Well it's years later and new ideas have surfaced, so I was finally ready to shed the past and give into THE film that had unknowingly stumbled into creative theft. Now, strange but mild similarities aside, I begrudgingly say Innocence is a sublime piece of work. If it were an American product, I might still hold a bitter, superior grudge. But the French? They know how to enthrall and repel audiences in equal measure, and they know how to make a film that only 10% of audiences would possibly care to see.


Thus Innocence comes with my most sour but sincere recommendation. It's a metaphorical evocation of childhood that's as mysterious, eerie and dreamlike as... childhood, appropriately. A young girl named Iris inexplicably arrives (by way of a small coffin) at an all girl's school residing deep in the forest. The girls live in five separate houses and are assigned different colored ribbons to wear in their hair -- a way to delineate their age. They attend courses on nature and study dance, but so many questions remain: What happens when the girls reach a certain age? Why mustn't the girls leave the park? What are the ominous passageways that run beneath the forest?


Not unlike Picnic at Hanging Rock, it's filled with haunting, meditative images and stirring atmosphere, not to mention a thematically brilliant ending that adds some unexpected weight.

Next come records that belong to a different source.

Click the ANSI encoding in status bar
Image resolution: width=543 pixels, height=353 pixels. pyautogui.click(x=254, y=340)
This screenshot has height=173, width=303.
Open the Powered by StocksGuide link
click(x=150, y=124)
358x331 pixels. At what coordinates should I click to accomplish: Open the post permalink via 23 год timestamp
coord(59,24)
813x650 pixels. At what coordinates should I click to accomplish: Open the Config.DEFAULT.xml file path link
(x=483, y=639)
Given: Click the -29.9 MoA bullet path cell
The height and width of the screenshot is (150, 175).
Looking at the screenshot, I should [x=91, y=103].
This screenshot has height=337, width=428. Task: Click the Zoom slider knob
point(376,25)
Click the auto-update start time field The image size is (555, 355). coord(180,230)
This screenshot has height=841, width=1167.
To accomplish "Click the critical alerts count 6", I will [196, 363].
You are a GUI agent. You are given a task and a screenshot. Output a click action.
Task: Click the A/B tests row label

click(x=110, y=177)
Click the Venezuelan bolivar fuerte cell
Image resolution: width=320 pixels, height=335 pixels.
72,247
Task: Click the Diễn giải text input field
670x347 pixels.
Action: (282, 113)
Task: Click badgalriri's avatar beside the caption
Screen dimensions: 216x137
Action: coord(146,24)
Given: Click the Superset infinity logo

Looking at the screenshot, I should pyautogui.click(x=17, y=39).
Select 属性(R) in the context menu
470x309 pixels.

It's lyrical, mystifying, and (dammit!) so much better than anything I'd written.

I still wish I got royalties, as undeserved as they would be... but if anyone got to realize the idea for the big screen, I'm glad it was a French female arthouse director, and I'm glad she has a last name no one can pronounce.

2 comments:

Anonymous said...

What format was the Innocence filmed in?

Adam said...

According to imdb it was filmed in 16mm and blown up to 35mm prints... if that's what you're asking. Either way, beautiful stuff.